Tampil sebagai narasumber yakni Shusi Susilawati, seorang peneliti, conten creator dan kini sebagai praktisi DRR (Disaster Risk Reduction). Ia juga penulis naskah dan produser film dokumenter Repdeman (Merawat Ingatan Tsunami Mentawai 2010), salah satu film yang juga turut ditayangkan pada program Sinema Bentara ini.
Adapun tematik Sinema Bentara yang dipilih kini terkait kejadian bencana yang menimpa sejumlah wilayah di Indonesia, termasuk yang terkini di Sulawesi Tengah. Tujuannya ialah membangun kesadaran sigap tanggap perihal kebencanaan, berikut upaya transfer of knowledge yang diharapkan dapat mendorong adanya perubahan cara pandang dalam menyikapi fenomena alam tersebut.
Terlebih melihat kenyataan bahwa Indonesia memang secara alami dilalui dua rangkaian pegunungan besar dunia, yaitu Sirkum Mediterania dan Sirkum Pasifik, serta menjadi titik pertemuan Lempeng Indo-Australia, Lempeng Eurasia dan Lempeng Pasifik. Indonesia rawan terhadap bencana gempa bumi, letusan gunung api, hingga tsunami. Dengan demikian, bencana alam merupakan keniscayaan yang harus diterima dan dikelola agar dapat meminimalisir dampaknya.

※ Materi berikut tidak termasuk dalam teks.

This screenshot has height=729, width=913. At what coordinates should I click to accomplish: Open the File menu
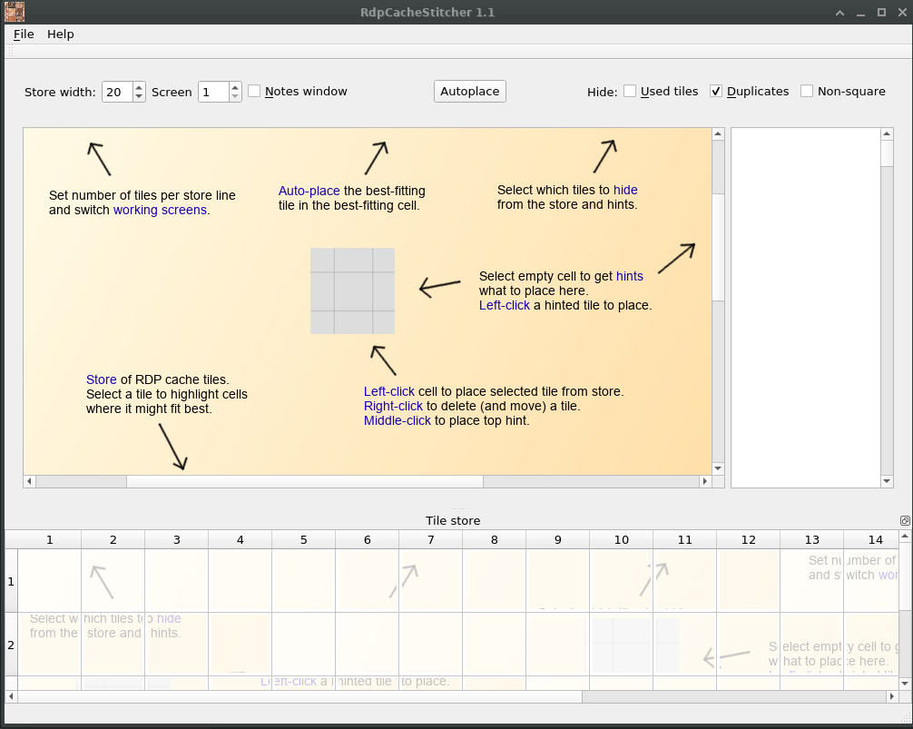(x=24, y=34)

Shusi Susilawati, yang juga terlibat sebagai peneliti Ekspedisi Sesar Palu-Koro, mengungkapkan bahwa melalui film Repdeman ini ia bersama sejumlah peneliti dan praktisi lain, termasuk jurnalis, berupaya mendokumentasikan aset pengetahuan dari masyarakat Mentawai tentang peristiwa Tsunami 2010, serta bagaimana mereka menyikapi bencana tersebut dan bertahan. Ia menyebut bahwa film tersebut adalah inisiatif project yang dilakukan secara independent dan swadaya.
“Aset pengetahuan tentang bencana penting untuk didokumentasikan, supaya tidak hilang, tetap terjaga dan terawat sebagai warisan serta pembelajaran bagi generasi yang akan datang. Sebab bencana merupakan sebuah siklus dan pengulangannya belum tentu terjadi di generasi kita, tapi mungkin puluhan tahun yang akan datang. Maka penting agar aset pengetahuan dan pengalaman itu tidak hilang begitu saja,” ungkap Shusi.
Ia pun menyatakan keinginannya untuk suatu saat nanti dapat mendokumentasikan aset pengetahuan tentang kebencanaan di titik-titik lain di Indonesia, misalnya di Pesisir Selatan Jawa. Pendokumentasian melalui film ini juga salah satu upaya untuk menjembatani kesenjangan komunikasi dan pengetahuan antara praktisi dan peneliti, atau ilmuan, dengan masyarakat luas.
Selain Repdeman, yang disutradarai Dandhy Laksono, film-film lain yang ditayangkan pada Sinema Bentara ini antara lain: La Soufrière (Jerman, Dokumenter, 1977, Durasi: 30 menit, Sutradara: Werner Herzog), Ekspedisi Gunung Agung (Indonesia, Feature-Dokumenter, Durasi : 44 menit, Produksi Kompas TV, 2017), Hafalan Shalat Delisa (Indonesia,Film Cerita, 2011, Durasi: 150 menit, Sutradara: Sony Gaokasak) dan Light Up Nippon (Jepang, 2012, Dokumenter, Durasi: 28 menit, Produksi The Japan Foundation).
Selain itu, ditayangkan pula video edukasi Tanggap, Tangkas, Tangguh Menghadapi Bencana produksi BNPB.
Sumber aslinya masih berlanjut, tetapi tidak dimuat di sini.